EXERCÍCIO BREVE 1 ::
Pode reescrever como uma lista JSON de strings a parte da listagem que começa na linha que contém "Image resolution: width=1338" e termina no fim da listagem, incluindo as duas pontas? Cada linha vira uma string, e as linhas em branco ficam de fora.

TRECHO DA PÁGINA ::
:::::
Os Maiorana e os Barbalho estão em nova rodada de escaramuças. Desta vez não é apenas por motivos políticos: as razões comerciais se tornaram mais fortes. Agora, o grupo Liberal já não é o único dono das comunicações no Pará. A situação mudou de vez ou pode reverter? É o que está por trás da nova temporada de acusações.

Começou e está em pleno curso uma nova temporada de caça entre os Maiorana e os Barbalho, que dividem – e disputam – o controle das comunicações no Pará. Desta vez, a declaração de guerra partiu do grupo Liberal. Uma sucessão de matérias foi desencadeada a partir do dia 16, quando o jornal O Liberal noticiou, com grande destaque, a proposição de uma ação civil pública em Brasília. O Ministério Público do Distrito Federal requereu a extinção da concessão feita à TV RBA e a realização de uma nova concorrência para o canal 13 de televisão. Alegou que a transferência da concessão para o Sistema Clube do Pará de Comunicação, como forma de contornar o impedimento à renovação, por causa dos débitos da RBA junto ao governo federal, violava os princípios da legalidade, da moralidade e da impessoalidade.

A ação tramita perante a 1ª vara da justiça federal em Brasília. Se a liminar requerida pelo MPF não for concedida, o processo deverá seguir a instrução regular, com provas e contra-provas, alegações e contraditas. Enquanto isso, será mantido o status quo: a Rádio Clube, como sucessora da RBA, continuará a usufruir do canal 13, cuja concessão foi renovada pelo Ministério das Comunicações, graças à renegociação do seu débito, principalmente previdenciário. A dívida seria de 80 milhões de reais, segundo o grupo Liberal, ou de um valor "infinitamente menor", de acordo com a RBA, que não se referiu a números na nota que divulgou.

Enquanto a questão fica à espera de uma definição judicial, a opinião pública, acostumada a essas escaramuças sazonais, se pergunta pela motivação real por trás do reaquecimento das denúncias do grupo Liberal. Elas visam o principal inimigo e concorrente dos Maiorana, o deputado federal Jader Barbalho, sócio-cotista tanto da RBA quanto da Rádio Clube (e por isso, independentemente do aspecto legal referente à renovação da concessão, responsável solidário pela quitação do débito, numa como noutra empresa).
:::::
EXERCÍCIO BREVE 2 ::
Copie literalmente a parte do trecho sobre a disputa entre os Maiorana e os Barbalho que começa nas palavras "Começou e está" e termina em "e da impessoalidade.".
:::::
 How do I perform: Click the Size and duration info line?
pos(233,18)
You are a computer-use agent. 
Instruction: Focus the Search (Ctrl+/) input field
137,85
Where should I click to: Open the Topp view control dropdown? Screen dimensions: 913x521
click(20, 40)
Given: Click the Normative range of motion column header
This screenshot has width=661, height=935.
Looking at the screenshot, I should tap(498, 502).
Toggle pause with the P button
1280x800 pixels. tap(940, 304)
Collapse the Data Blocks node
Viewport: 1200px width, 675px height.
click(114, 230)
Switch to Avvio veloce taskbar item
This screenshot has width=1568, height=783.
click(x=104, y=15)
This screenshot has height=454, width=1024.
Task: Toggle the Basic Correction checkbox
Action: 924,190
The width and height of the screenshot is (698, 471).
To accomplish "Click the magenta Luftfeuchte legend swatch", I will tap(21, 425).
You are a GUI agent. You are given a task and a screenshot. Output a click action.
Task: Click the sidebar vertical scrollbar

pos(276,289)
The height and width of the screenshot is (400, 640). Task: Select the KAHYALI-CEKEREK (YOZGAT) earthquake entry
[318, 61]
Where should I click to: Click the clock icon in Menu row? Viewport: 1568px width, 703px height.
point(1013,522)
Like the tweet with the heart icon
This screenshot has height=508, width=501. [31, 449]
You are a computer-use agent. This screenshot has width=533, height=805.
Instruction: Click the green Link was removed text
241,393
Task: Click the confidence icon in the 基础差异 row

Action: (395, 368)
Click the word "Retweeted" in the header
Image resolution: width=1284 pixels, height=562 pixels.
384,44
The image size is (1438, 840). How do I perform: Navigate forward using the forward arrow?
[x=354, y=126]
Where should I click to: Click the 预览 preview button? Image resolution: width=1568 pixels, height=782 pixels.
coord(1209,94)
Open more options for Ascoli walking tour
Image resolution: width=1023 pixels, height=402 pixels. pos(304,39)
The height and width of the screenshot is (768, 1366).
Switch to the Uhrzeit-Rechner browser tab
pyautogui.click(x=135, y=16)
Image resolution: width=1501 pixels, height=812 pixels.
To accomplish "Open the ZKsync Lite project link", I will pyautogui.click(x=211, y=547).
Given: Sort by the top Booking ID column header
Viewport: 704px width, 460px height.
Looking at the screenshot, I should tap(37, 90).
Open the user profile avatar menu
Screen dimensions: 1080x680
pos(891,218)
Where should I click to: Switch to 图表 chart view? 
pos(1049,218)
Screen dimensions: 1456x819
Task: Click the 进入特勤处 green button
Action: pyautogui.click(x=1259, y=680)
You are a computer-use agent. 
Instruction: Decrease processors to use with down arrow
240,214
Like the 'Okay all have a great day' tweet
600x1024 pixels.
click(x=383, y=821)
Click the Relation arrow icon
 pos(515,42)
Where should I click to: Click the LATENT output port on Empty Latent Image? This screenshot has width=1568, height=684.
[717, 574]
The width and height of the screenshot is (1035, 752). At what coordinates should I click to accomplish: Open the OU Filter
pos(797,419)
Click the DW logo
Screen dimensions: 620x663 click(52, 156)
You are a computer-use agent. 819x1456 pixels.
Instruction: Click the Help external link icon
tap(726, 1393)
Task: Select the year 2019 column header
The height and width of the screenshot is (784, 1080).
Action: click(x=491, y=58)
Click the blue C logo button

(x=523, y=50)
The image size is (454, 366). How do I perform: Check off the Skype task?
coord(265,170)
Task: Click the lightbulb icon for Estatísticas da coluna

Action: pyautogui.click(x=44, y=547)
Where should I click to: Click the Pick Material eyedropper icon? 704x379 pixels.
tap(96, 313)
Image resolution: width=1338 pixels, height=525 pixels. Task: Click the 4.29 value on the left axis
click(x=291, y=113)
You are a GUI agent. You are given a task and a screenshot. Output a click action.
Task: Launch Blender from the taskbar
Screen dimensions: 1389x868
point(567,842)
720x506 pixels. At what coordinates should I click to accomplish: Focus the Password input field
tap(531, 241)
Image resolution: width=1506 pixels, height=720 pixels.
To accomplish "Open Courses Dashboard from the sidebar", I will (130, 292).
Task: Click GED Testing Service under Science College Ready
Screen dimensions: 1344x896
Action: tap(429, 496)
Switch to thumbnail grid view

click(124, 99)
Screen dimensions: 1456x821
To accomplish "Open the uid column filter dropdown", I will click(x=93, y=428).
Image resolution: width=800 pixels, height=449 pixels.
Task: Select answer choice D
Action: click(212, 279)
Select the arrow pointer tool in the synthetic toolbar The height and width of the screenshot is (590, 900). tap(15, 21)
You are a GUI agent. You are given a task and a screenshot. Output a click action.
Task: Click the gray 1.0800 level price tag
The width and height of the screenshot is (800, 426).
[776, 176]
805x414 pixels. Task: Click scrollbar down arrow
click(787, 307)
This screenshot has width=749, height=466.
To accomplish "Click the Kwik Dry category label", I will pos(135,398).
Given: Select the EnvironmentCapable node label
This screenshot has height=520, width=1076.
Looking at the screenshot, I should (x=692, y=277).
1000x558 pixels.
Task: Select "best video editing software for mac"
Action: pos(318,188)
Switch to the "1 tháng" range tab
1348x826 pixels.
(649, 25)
:::::
RESOLUÇÃO DETALHADA 1 ::
[
  "Image resolution: width=1338 pixels, height=525 pixels. Task: Click the 4.29 value on the left axis",
  "click(x=291, y=113)",
  "You are a GUI agent. You are given a task and a screenshot. Output a click action.",
  "Task: Launch Blender from the taskbar",
  "Screen dimensions: 1389x868",
  "point(567,842)",
  "720x506 pixels. At what coordinates should I click to accomplish: Focus the Password input field",
  "tap(531, 241)",
  "Image resolution: width=1506 pixels, height=720 pixels.",
  "To accomplish \"Open Courses Dashboard from the sidebar\", I will (130, 292).",
  "Task: Click GED Testing Service under Science College Ready",
  "Screen dimensions: 1344x896",
  "Action: tap(429, 496)",
  "Switch to thumbnail grid view",
  "click(124, 99)",
  "Screen dimensions: 1456x821",
  "To accomplish \"Open the uid column filter dropdown\", I will click(x=93, y=428).",
  "Image resolution: width=800 pixels, height=449 pixels.",
  "Task: Select answer choice D",
  "Action: click(212, 279)",
  "Select the arrow pointer tool in the synthetic toolbar The height and width of the screenshot is (590, 900). tap(15, 21)",
  "You are a GUI agent. You are given a task and a screenshot. Output a click action.",
  "Task: Click the gray 1.0800 level price tag",
  "The width and height of the screenshot is (800, 426).",
  "[776, 176]",
  "805x414 pixels. Task: Click scrollbar down arrow",
  "click(787, 307)",
  "This screenshot has width=749, height=466.",
  "To accomplish \"Click the Kwik Dry category label\", I will pos(135,398).",
  "Given: Select the EnvironmentCapable node label",
  "This screenshot has height=520, width=1076.",
  "Looking at the screenshot, I should (x=692, y=277).",
  "1000x558 pixels.",
  "Task: Select \"best video editing software for mac\"",
  "Action: pos(318,188)",
  "Switch to the \"1 tháng\" range tab",
  "1348x826 pixels.",
  "(649, 25)"
]

RESOLUÇÃO DETALHADA 2 ::
Começou e está em pleno curso uma nova temporada de caça entre os Maiorana e os Barbalho, que dividem – e disputam – o controle das comunicações no Pará. Desta vez, a declaração de guerra partiu do grupo Liberal. Uma sucessão de matérias foi desencadeada a partir do dia 16, quando o jornal O Liberal noticiou, com grande destaque, a proposição de uma ação civil pública em Brasília. O Ministério Público do Distrito Federal requereu a extinção da concessão feita à TV RBA e a realização de uma nova concorrência para o canal 13 de televisão. Alegou que a transferência da concessão para o Sistema Clube do Pará de Comunicação, como forma de contornar o impedimento à renovação, por causa dos débitos da RBA junto ao governo federal, violava os princípios da legalidade, da moralidade e da impessoalidade.